§ **SUPPLIED TEXT**:
____

One of the early health care fraud investigators was Arthur Cramp, M.D., with the American Medical Association (AMA). He wrote several volumes on nostrums and quackery for the AMA and was one of their lead investigators. One of his first cases, according to Bloink, was a man from Michigan who claimed he could look at urine and determine if the person had a disease. Cramp identified it as a scheme in the early 1900s.
“He wanted to rid the world of people who were quacks and he called them parasites,” Bloink said. “He also looked at the way these nostrums and quacks were being passed around, and it was due to the fast printing presses. If we compare that today, we look at internet, email, websites, social media, eBay or Craigslist, that promotes finding a cure or for fraudsters to try to peddle items.”
Cramp was ahead of his time, though. It wasn’t until fairly recently that institutions and fraud strike forces implemented preventive measures and controls. According to Bloink, proper handwashing as a preventive measure didn’t come on the scene until the 1990s. In 1996, the Health Care Fraud and Abuse Control Program was created out of the Health Insurance Portability and Accountability Act of 1996 (HIPAA). This was created for both private and public health plans.

____

§ **RECORDS**:
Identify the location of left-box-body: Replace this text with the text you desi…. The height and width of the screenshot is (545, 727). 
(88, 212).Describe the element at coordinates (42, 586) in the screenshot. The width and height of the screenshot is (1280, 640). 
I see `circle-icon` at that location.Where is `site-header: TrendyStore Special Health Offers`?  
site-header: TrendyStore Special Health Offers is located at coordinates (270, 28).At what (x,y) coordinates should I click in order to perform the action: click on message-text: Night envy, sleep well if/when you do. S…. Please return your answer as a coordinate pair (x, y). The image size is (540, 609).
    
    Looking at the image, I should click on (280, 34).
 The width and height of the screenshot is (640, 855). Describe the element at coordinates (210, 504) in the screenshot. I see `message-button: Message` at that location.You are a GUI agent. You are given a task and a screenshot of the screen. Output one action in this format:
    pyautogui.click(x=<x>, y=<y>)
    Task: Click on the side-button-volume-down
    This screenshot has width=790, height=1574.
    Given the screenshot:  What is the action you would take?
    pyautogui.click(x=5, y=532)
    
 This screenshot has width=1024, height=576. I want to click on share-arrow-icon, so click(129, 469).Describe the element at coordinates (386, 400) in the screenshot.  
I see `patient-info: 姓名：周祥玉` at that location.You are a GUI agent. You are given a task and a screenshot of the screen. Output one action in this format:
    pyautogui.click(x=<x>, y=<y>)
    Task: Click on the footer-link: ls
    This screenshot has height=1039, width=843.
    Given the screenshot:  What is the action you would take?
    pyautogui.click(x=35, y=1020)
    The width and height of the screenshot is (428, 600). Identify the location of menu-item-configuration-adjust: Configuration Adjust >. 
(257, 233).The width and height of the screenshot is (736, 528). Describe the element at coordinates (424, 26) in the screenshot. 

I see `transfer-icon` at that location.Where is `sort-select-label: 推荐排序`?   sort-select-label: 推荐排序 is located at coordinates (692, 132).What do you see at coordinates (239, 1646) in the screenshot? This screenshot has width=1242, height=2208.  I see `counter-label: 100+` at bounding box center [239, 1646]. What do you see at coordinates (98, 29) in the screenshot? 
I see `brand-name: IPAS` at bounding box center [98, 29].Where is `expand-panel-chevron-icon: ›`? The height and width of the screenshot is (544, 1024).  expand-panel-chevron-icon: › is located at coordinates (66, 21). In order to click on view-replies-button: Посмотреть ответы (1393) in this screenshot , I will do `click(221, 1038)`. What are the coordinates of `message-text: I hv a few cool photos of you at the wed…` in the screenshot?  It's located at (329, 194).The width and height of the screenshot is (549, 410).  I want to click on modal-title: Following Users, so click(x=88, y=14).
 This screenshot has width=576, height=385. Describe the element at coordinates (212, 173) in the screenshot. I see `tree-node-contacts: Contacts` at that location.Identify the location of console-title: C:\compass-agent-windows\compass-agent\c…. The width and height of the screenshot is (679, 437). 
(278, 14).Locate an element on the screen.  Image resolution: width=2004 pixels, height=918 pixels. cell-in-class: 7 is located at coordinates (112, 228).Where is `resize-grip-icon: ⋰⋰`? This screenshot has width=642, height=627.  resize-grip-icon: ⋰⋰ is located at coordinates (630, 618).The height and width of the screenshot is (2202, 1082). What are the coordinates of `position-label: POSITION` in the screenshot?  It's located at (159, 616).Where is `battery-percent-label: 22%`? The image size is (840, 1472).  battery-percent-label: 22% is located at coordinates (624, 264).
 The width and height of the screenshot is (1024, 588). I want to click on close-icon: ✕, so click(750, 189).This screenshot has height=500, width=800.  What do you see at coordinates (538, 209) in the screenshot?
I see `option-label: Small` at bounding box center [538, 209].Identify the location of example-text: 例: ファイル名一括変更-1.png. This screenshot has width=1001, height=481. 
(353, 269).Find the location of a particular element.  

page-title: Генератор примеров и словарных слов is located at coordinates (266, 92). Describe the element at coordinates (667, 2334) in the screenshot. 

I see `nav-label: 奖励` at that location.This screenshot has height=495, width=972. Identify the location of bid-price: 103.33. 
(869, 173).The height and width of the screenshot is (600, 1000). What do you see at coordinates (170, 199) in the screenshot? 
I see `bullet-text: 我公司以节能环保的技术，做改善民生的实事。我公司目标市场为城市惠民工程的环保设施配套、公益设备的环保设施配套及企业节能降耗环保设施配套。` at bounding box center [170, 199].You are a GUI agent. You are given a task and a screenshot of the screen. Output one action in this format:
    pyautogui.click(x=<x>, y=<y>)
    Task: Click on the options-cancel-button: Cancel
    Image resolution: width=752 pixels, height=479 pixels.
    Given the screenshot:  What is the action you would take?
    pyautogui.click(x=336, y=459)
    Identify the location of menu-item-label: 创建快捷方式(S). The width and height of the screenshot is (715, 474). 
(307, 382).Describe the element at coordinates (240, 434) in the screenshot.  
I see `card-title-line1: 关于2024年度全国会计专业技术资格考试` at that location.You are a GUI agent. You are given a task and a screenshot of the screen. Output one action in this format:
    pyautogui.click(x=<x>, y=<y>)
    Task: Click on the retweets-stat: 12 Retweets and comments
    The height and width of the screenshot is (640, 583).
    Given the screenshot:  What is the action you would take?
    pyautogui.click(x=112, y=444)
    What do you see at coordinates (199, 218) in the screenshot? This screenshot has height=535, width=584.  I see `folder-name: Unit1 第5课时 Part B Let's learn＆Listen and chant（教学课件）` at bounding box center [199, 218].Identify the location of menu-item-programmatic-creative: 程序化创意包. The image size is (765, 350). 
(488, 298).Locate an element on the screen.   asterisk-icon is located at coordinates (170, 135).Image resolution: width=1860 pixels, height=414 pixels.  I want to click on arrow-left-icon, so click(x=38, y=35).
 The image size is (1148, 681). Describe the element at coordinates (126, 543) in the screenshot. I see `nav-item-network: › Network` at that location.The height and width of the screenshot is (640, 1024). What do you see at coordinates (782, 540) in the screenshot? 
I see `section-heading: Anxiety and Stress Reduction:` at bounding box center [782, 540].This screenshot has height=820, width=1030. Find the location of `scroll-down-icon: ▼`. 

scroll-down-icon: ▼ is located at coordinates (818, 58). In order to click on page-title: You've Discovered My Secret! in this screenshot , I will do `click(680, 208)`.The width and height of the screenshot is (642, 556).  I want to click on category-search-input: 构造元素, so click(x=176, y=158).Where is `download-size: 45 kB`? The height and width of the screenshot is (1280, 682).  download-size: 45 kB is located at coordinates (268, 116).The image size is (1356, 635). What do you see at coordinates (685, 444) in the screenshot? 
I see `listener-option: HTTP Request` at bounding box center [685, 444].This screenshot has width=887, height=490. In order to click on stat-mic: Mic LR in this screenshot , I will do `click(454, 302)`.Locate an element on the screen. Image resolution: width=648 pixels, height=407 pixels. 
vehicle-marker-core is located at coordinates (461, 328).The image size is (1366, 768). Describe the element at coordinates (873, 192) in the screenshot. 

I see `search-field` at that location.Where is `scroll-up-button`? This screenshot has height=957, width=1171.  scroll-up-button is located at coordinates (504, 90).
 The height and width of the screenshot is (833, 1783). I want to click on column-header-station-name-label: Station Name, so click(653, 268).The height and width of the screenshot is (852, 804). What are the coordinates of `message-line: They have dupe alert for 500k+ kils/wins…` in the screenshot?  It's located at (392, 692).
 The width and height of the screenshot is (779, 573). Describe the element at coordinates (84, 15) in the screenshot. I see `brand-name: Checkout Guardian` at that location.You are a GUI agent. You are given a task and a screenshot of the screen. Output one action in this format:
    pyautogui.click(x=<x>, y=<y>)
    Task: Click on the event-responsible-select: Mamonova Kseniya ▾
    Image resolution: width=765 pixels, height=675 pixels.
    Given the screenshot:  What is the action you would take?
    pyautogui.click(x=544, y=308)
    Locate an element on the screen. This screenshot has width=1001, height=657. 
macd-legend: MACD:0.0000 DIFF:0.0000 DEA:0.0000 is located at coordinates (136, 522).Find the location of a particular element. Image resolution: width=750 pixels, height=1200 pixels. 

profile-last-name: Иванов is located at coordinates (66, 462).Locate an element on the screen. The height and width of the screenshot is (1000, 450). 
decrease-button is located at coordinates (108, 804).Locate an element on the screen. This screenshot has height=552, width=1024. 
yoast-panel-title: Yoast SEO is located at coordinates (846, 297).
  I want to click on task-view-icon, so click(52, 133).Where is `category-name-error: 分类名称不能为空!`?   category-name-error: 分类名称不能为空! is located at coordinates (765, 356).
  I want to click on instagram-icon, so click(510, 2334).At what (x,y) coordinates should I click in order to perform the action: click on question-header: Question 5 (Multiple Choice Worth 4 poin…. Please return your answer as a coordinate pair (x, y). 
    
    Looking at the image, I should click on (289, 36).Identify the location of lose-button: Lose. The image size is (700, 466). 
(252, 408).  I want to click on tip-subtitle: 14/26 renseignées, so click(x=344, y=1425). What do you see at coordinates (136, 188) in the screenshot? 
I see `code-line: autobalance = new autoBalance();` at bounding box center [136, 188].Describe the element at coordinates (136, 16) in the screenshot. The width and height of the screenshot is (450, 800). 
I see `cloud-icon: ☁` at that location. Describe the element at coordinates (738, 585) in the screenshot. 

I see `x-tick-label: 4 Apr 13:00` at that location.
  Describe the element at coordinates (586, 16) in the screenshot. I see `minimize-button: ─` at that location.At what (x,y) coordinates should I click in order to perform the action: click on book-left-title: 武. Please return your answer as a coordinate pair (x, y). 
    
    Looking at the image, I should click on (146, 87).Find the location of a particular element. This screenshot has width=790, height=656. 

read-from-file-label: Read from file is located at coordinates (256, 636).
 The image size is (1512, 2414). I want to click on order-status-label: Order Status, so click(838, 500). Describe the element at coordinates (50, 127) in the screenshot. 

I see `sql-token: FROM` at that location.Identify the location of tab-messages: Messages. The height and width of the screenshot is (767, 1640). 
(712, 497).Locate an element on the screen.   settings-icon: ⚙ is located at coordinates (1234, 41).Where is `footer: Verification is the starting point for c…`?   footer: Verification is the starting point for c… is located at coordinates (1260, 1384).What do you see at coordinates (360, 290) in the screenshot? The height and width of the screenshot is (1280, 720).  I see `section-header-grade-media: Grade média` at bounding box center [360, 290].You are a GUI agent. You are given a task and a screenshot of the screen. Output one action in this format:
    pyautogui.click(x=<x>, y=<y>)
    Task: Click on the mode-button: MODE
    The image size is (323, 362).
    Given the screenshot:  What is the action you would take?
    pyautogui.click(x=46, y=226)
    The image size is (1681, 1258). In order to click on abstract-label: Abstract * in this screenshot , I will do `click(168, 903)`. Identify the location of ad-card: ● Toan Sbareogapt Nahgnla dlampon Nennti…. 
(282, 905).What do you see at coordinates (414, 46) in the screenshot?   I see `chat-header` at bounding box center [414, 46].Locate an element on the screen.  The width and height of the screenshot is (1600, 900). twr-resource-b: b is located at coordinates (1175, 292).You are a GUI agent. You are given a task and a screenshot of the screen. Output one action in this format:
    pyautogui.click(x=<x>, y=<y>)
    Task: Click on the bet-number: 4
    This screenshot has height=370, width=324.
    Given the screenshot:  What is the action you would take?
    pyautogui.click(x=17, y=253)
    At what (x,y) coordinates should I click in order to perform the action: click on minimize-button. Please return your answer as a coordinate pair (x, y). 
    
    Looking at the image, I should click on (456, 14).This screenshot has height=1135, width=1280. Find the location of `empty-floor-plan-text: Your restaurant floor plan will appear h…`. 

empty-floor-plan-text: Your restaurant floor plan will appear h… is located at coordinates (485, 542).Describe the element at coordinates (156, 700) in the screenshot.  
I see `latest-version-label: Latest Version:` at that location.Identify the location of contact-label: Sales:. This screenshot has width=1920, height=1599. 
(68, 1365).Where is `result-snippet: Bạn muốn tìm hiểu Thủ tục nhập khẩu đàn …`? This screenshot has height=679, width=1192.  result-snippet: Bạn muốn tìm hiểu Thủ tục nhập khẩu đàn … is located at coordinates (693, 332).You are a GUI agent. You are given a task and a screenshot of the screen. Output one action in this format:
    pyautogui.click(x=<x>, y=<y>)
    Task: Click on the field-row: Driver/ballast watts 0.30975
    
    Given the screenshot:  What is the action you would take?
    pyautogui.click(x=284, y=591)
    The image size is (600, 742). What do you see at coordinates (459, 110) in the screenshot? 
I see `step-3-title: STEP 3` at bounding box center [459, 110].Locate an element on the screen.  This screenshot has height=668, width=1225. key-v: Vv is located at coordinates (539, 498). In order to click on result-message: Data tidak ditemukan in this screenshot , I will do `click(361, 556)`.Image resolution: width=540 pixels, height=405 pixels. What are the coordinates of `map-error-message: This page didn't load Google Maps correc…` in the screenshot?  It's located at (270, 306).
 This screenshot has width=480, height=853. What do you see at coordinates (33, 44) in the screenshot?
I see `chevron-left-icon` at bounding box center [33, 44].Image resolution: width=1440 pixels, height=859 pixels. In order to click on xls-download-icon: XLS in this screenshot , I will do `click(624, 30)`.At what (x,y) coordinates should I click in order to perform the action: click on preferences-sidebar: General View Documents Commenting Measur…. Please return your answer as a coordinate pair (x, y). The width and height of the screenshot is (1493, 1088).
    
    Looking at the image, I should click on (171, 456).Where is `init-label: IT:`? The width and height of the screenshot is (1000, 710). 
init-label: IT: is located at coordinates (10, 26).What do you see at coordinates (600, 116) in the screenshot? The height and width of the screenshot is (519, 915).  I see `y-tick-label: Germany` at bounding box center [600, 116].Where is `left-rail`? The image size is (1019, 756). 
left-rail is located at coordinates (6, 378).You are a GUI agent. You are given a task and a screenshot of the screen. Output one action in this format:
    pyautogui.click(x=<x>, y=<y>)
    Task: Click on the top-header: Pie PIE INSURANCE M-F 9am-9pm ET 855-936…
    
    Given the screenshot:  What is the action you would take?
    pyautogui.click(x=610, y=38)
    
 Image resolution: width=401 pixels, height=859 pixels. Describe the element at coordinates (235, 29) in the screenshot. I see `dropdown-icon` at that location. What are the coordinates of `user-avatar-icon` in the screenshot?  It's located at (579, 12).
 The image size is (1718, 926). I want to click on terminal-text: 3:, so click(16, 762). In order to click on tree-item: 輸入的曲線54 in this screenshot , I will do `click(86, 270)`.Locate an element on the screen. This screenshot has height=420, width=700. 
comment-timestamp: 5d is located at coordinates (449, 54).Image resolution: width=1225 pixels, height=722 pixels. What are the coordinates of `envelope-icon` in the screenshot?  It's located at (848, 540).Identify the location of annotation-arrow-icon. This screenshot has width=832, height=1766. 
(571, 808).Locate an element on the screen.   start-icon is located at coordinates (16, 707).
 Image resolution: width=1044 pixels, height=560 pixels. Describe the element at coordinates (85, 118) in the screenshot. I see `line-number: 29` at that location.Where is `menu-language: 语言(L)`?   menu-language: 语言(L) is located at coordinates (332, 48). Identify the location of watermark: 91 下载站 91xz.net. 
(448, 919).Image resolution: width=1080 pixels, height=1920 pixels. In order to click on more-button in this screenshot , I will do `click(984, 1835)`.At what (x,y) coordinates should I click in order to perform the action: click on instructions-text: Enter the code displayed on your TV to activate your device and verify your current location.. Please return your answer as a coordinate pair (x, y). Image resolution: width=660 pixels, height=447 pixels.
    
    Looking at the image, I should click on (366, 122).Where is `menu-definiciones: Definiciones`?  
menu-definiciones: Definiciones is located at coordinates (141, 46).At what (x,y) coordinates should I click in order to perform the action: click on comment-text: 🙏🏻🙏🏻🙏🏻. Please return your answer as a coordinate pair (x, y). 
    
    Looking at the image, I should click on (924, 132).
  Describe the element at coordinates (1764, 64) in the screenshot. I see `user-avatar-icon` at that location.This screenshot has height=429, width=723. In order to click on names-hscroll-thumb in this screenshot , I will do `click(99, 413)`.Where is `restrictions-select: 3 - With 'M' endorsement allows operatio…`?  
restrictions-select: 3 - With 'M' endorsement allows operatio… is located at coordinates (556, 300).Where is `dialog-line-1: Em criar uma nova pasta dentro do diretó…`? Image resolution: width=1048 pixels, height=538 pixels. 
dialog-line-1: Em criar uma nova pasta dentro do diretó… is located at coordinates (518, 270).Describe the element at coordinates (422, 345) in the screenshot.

____

§ **TASKS TO COMPLETE**:
1) In the health care fraud passage, repeat the portion that begins at the words "One of the early" and stops after "the early 1900s.".
2) Name every modern channel for promoting cures or peddling items that Bloink lists in the health care fraud passage.
3) Carry the health care fraud passage forward, writing the part that would come after its last sentence.
The items after the health care fraud passage are separate material.

§ **RESULTS FOR EACH TASK**:
1)
One of the early health care fraud investigators was Arthur Cramp, M.D., with the American Medical Association (AMA). He wrote several volumes on nostrums and quackery for the AMA and was one of their lead investigators. One of his first cases, according to Bloink, was a man from Michigan who claimed he could look at urine and determine if the person had a disease. Cramp identified it as a scheme in the early 1900s.

2) internet, email, websites, social media, eBay, Craigslist

3)
Tackling health care fraud in a COVID-19 world
”We need to look at how health care fraud could occur with COVID-19 and how to investigate health care fraud schemes,” Bloink said.
Right now, the Federal Provider Relief Fund enhanced the hospitals reimbursement for a COVID-19 death by 20% in an attempt to offset the money hospitals are losing due to fewer elective surgeries and preparing for the pandemic. “So, using a COVID-19 diagnosis, we’ll have to look at that with different cases that might have alleged fraud in it regarding the actual diagnosis of the patient and did it justify that 20%? We’ve seen other cases that diagnoses are used for fraud, such as the Michigan doctor in 2013 who gave chemotherapy to over 535 patients that never had cancer.”
Bloink also warned attendees about telehealth fraud, which she called a Pandora’s Box. “This is going to be something we’re going to see a lot more of now that we’ve relaxed the rules due to COVID-19 and a lot of our physician provider visits are occurring from the home,” she said.
She cited these common issues:
Visits that aren’t in person. “How are you [the fraud examiner] going to verify that the visit occurred?” she asked. “This is a question auditors are going to be asking often.”
Relaxed rules for documentation and signatures for certain services. “So, again, how do we say this occurred if we don’t even have a signature?”
New lab test codes.
New diagnoses codes.
Copay collections are happening in new ways, so aren’t as easy to track.
At-home visits. Which professionals are allowed to conduct these? And some “providers” are claiming to be qualified and certified in specific practices that they’ve never even studied or practiced.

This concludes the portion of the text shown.